The Fédération des télévisions communautaires autonomes du Québec intervened at the public hearing in opposition to the transaction. The intervener's opposition is directed in particular to the manner in which Vidéotron's community channel has been managed for several years, and to QMI's plans to maintain the existing approach. The intervener indicated that it was especially concerned by Vidéotron's carriage on its cable systems of Canal VOX. It claimed that the introduction of this service has resulted in the disappearance in recent years of several independent community television groups who had formerly been involved in community program production. It further claimed that the Canal VOX service had significantly diminished local expression by restricting access to the community channel.

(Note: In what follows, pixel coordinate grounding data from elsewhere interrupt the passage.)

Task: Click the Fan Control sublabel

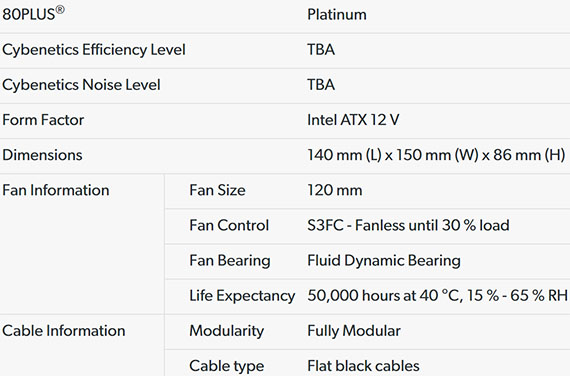Action: point(229,225)
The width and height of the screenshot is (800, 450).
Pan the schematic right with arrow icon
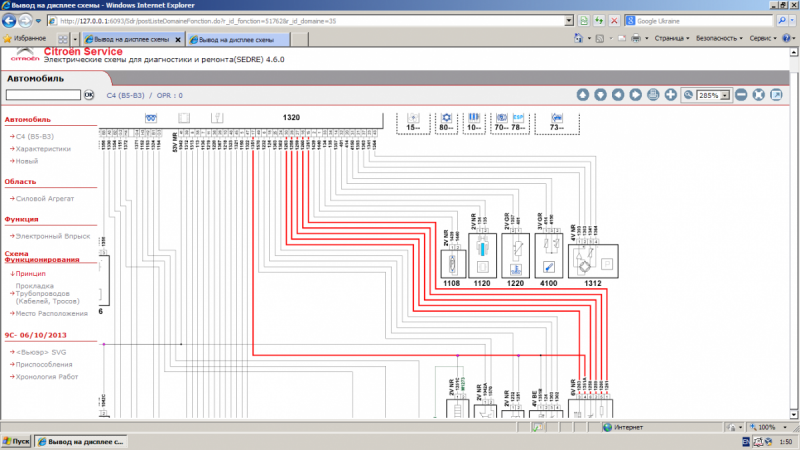[x=635, y=95]
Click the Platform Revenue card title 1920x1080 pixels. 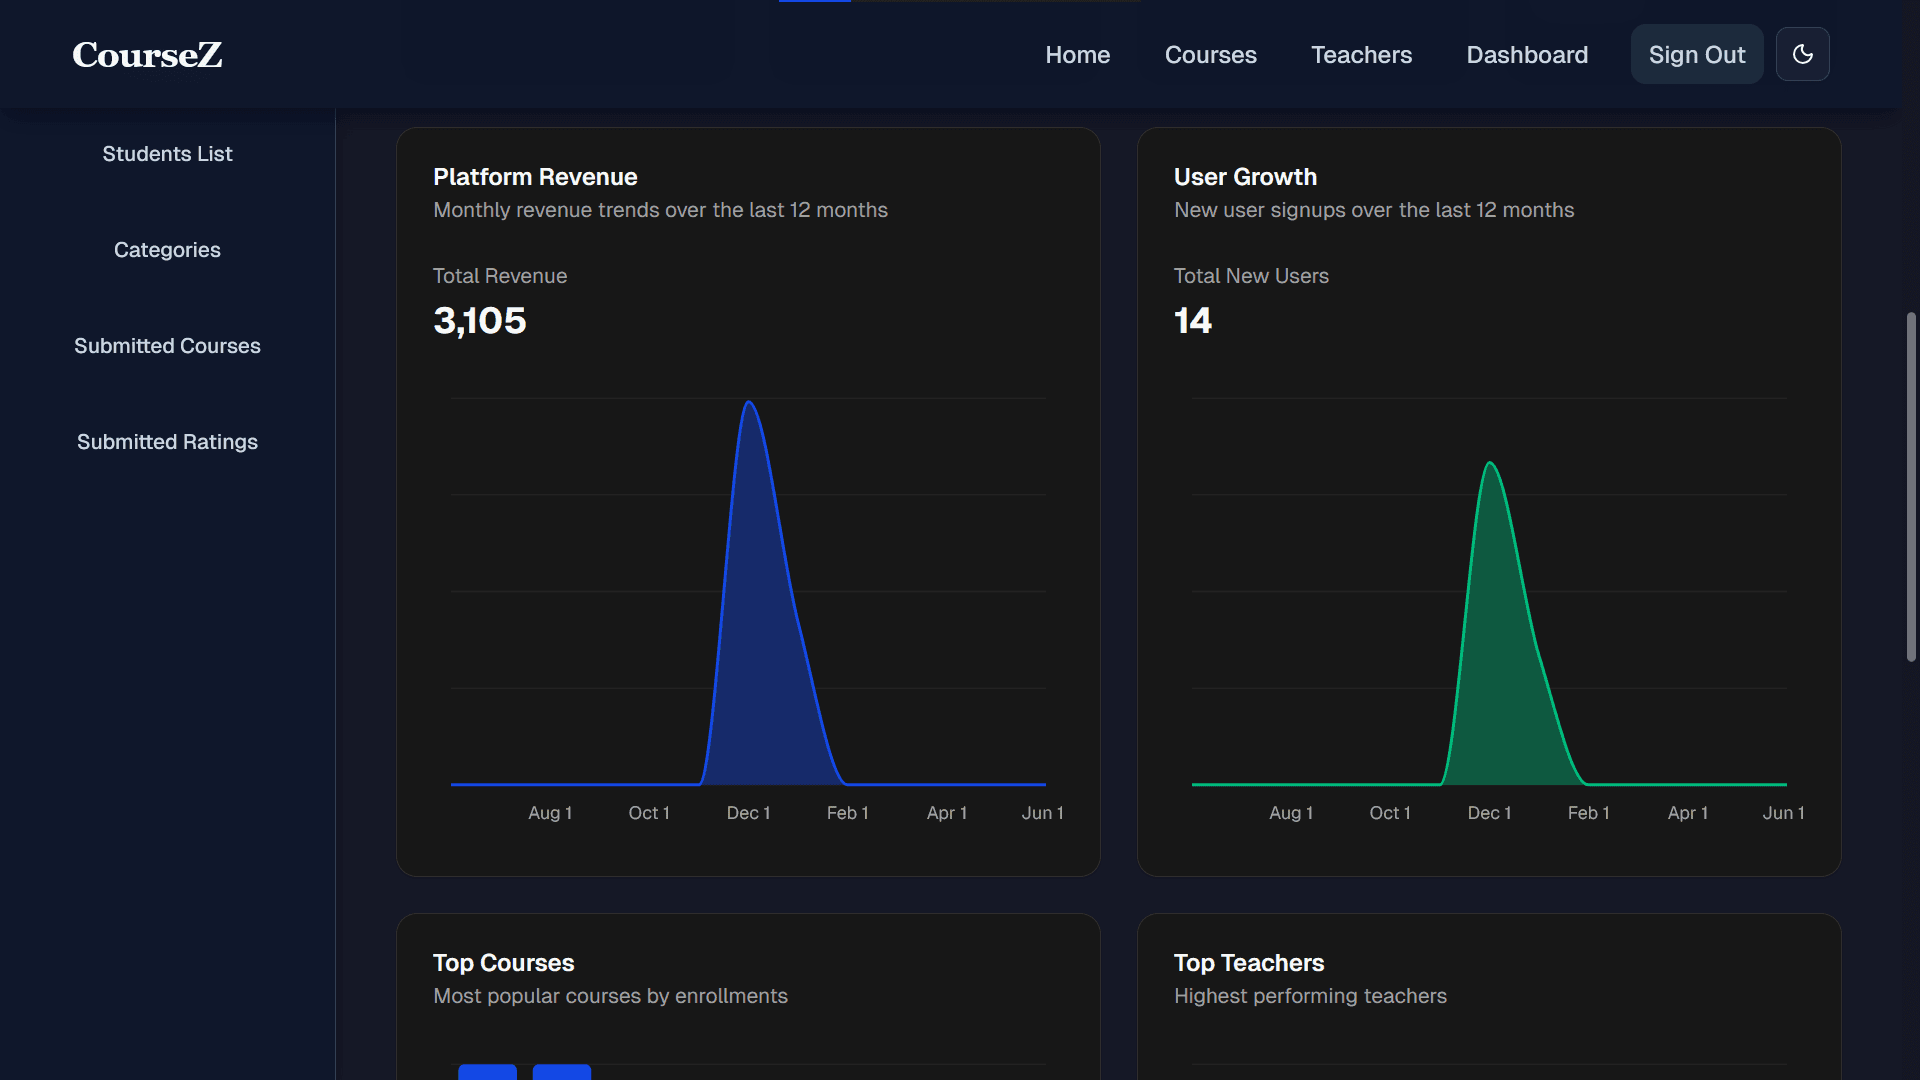(x=535, y=177)
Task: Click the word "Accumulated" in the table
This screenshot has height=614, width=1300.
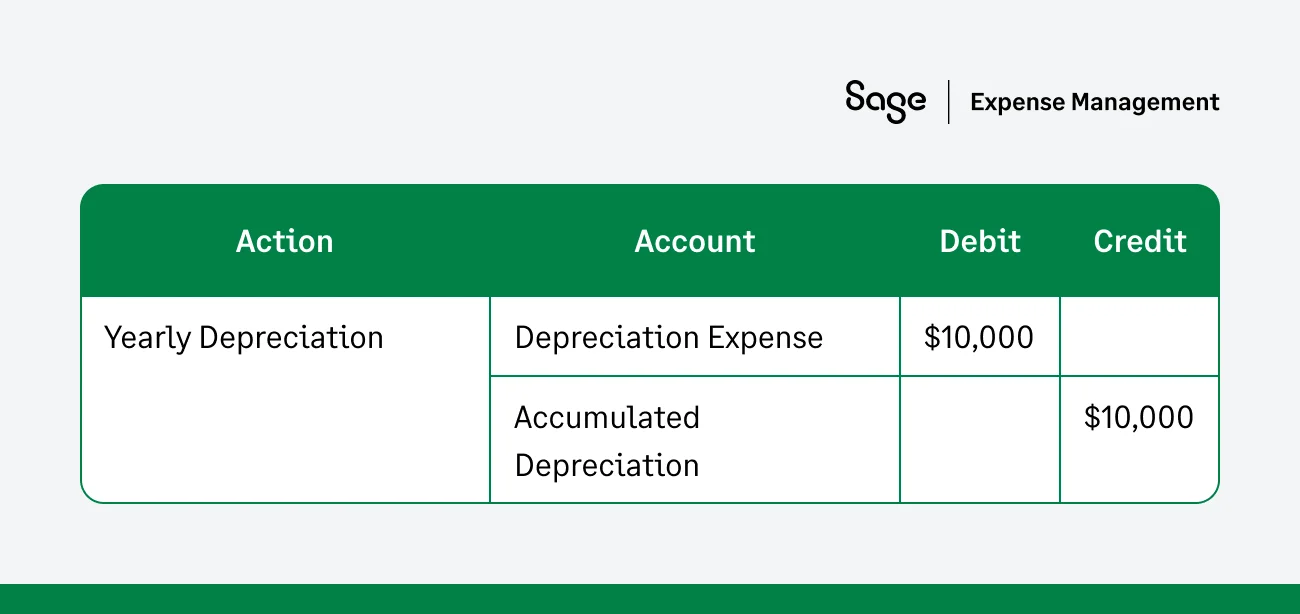Action: 606,417
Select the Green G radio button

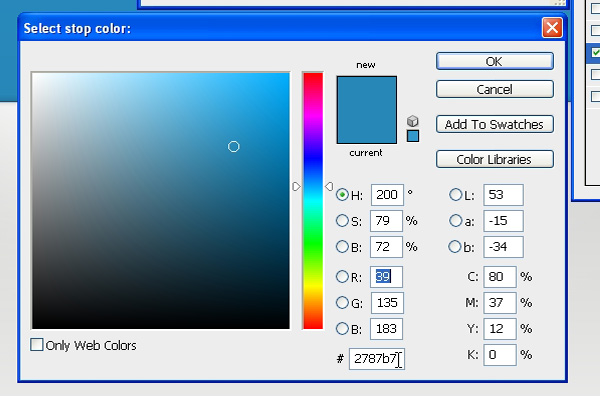(x=342, y=303)
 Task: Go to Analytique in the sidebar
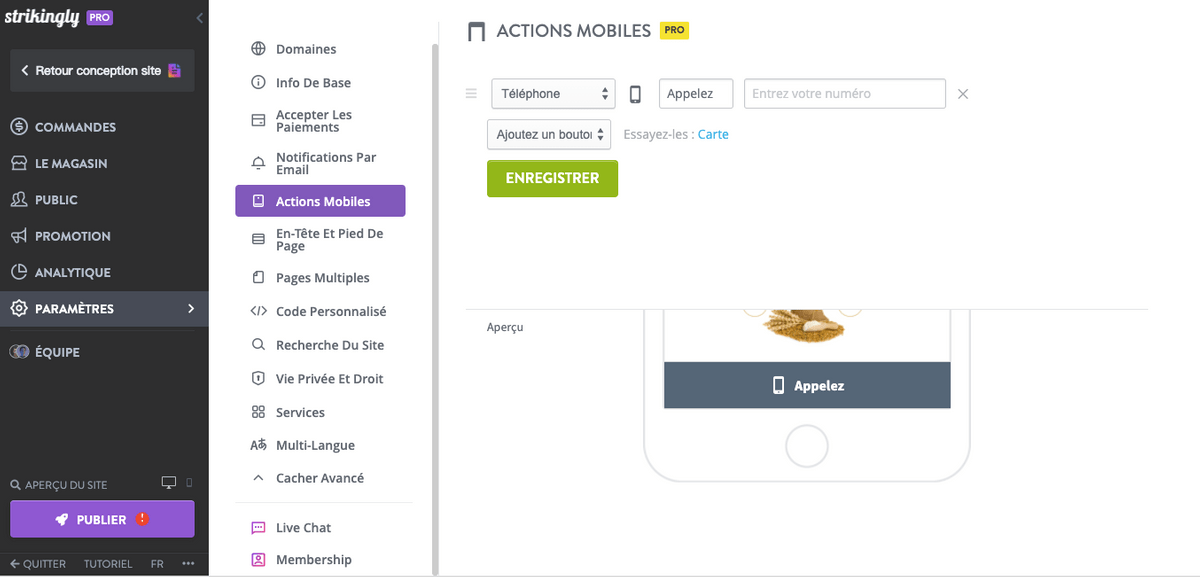click(x=72, y=272)
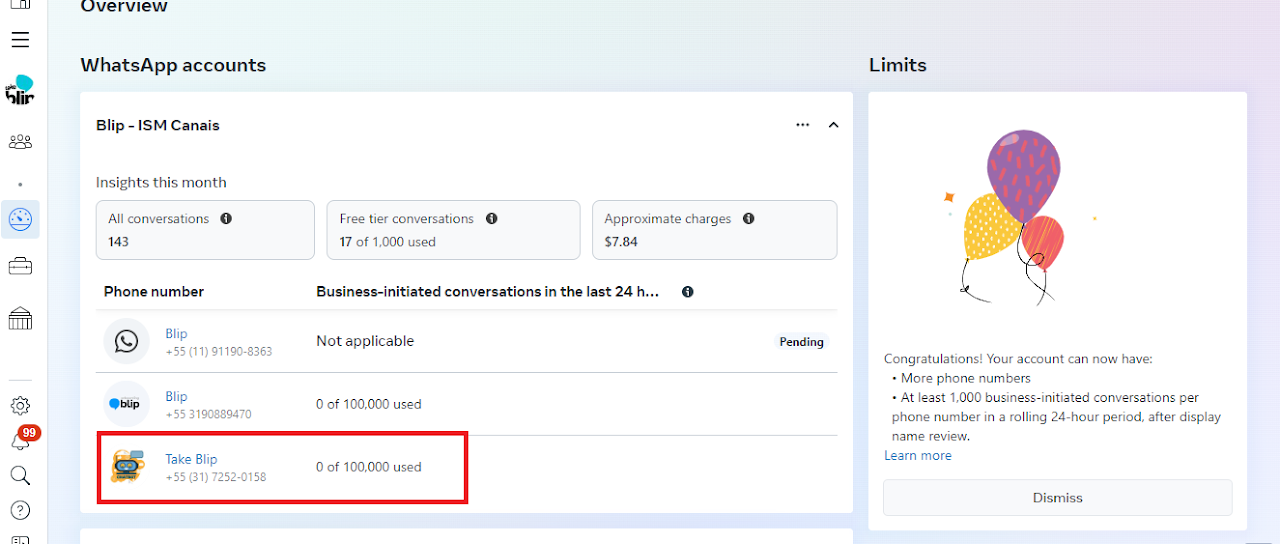Open the help question mark icon
The image size is (1280, 544).
click(x=20, y=510)
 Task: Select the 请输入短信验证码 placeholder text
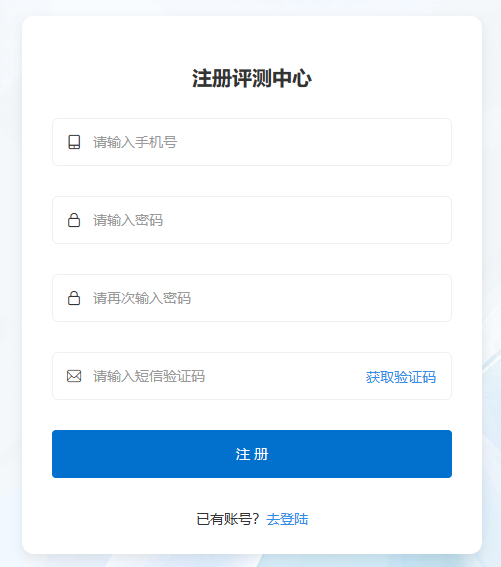point(149,376)
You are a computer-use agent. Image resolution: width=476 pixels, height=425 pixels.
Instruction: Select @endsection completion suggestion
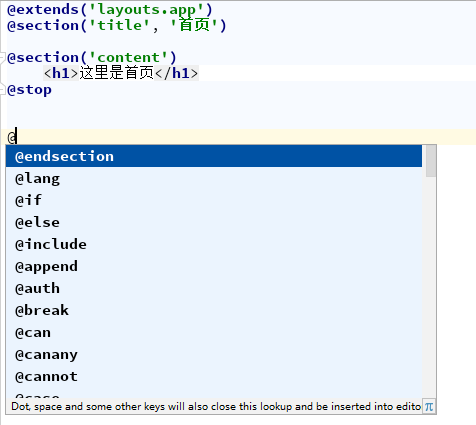pos(214,156)
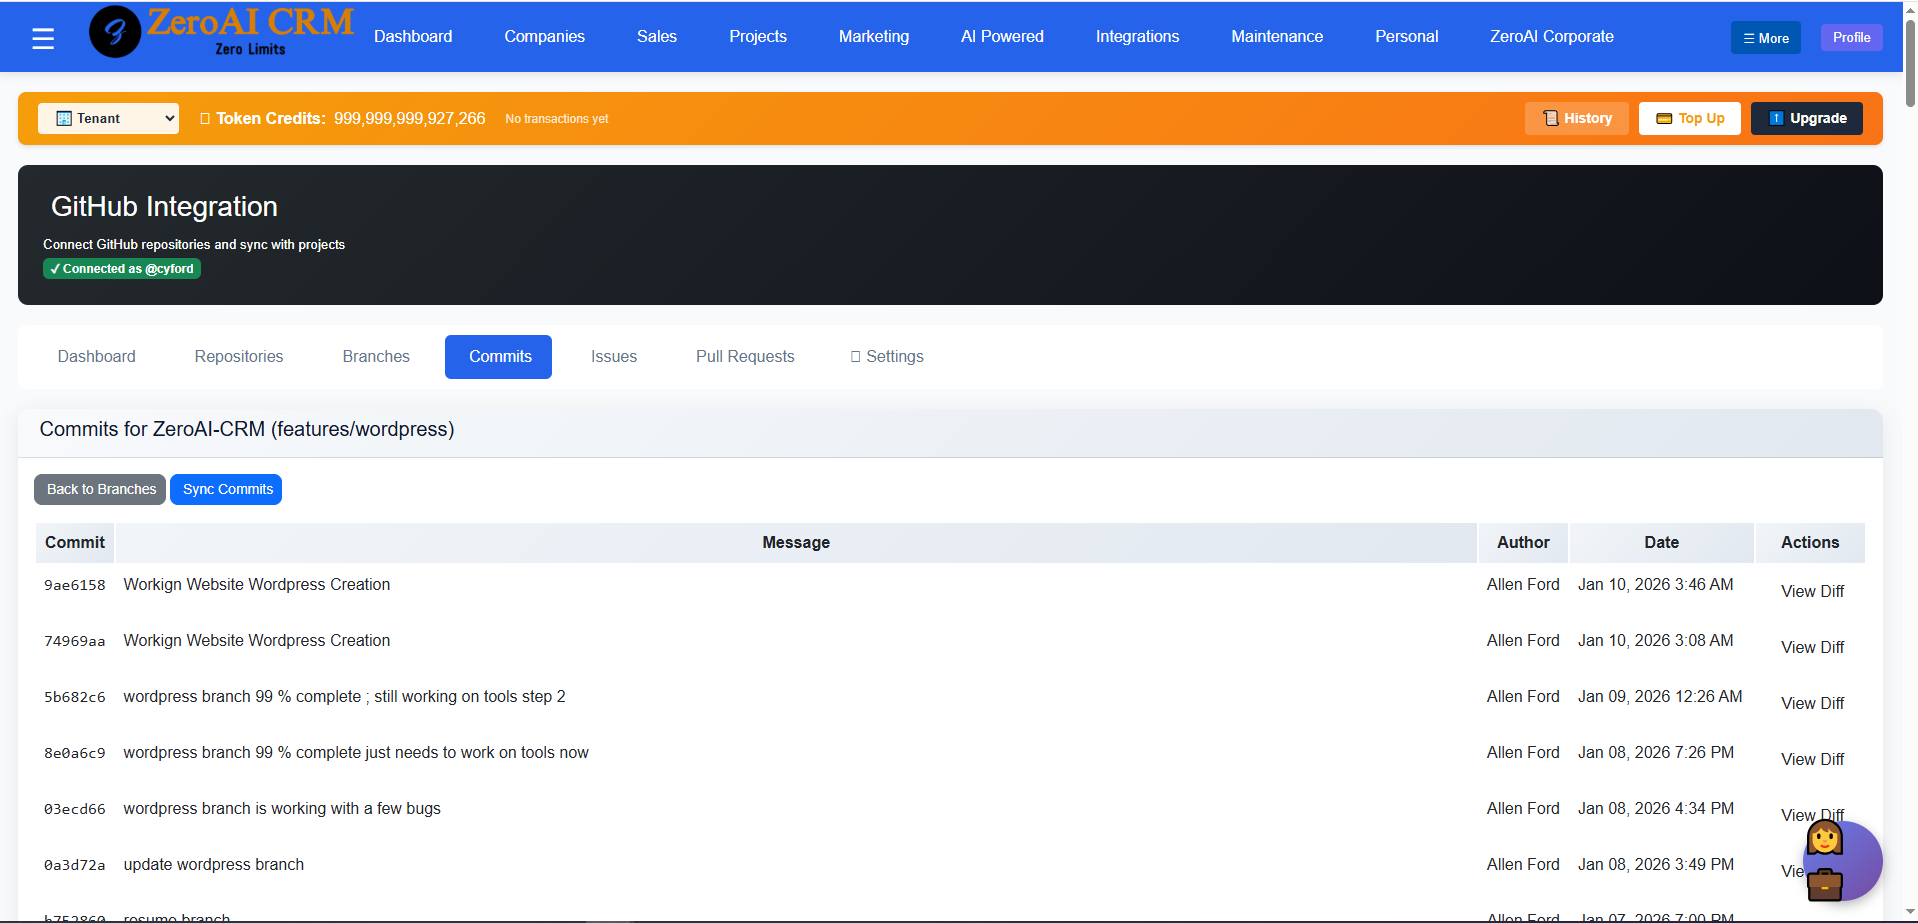This screenshot has width=1918, height=923.
Task: Click the page vertical scrollbar
Action: click(1910, 60)
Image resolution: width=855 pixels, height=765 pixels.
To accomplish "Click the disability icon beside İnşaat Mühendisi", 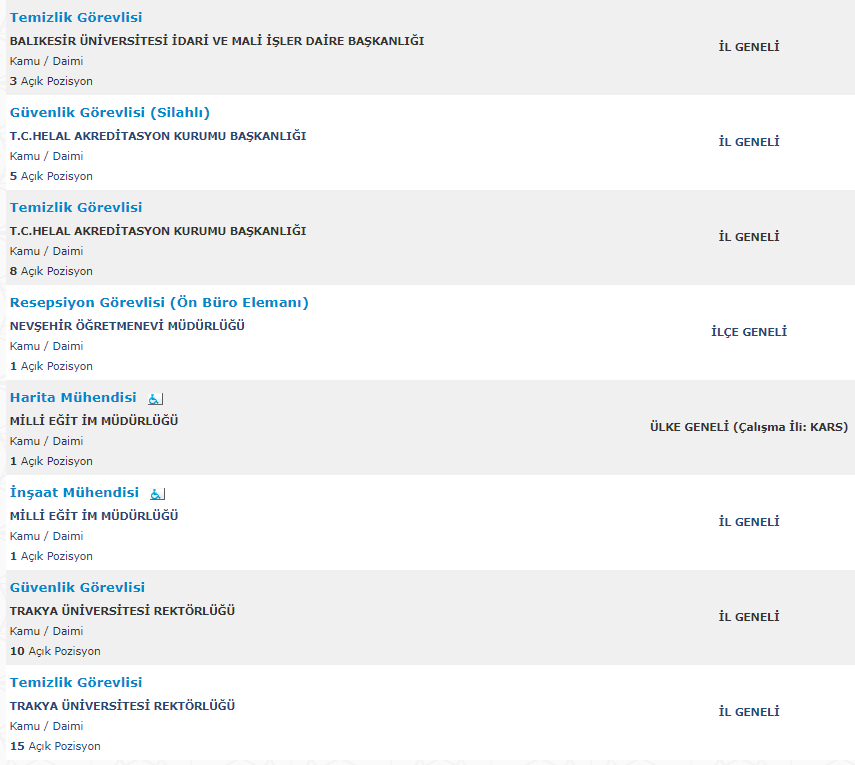I will pos(158,494).
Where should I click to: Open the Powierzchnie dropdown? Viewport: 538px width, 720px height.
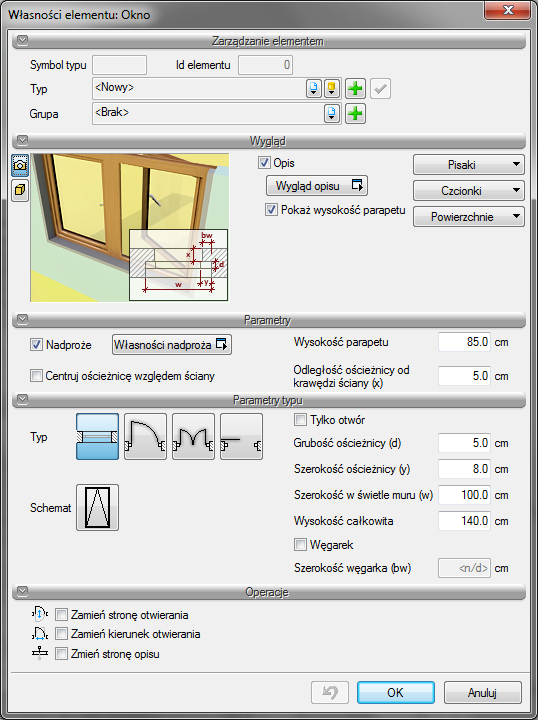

In this regard, the intervener asked the Commission to specify a number of measures that QMI should take regarding the provision of access to, and the operation of, Vidéotron's community channel.

13. 9;

At the public hearing, Vidéotron explained its approach to the community channel and the efforts it has made in recent years to revitalize the operation of that channel, particularly in the Montréal area. The licensee noted that Canal VOX provides community programming from 37 different communities located in the areas served by Vidéotron. It stated that, in each of the regions, it ensures that programming for Canal VOX is, first and foremost, local. It also assured the Commission that it complies fully with the current community channel policy.

14. 9;

In Public Notice CRTC 2001-19 of 5 February 2001, the Commission initiated a review of its community channel policy. Following discussions at the hearing, QMI and Vidéotron agreed to the Commission's request for a moratorium on the status of the current relationship between the licensee and the independent community television groups now operating in the territories served by Vidéotron, until the community channel policy review is completed and the Commission's findings are released.

15. 9;

Accordingly, the Commission expects QMI and Vidéotron to respect the spirit of the moratorium, and refrain from any action that could directly or indirectly force the independent community television groups to restrict or cease their programming activities as a result of administrative decisions by the licensee. This moratorium became effective on the date of the commitment made by the licensee, i.e., 27 March 2001, and will terminate when the Commission releases its new community channel policy. The Commission reminds the licensee that, in accordance with the existing policy, the community channel must continue to operate as a public service, and as a vehicle for free and open access and community expression.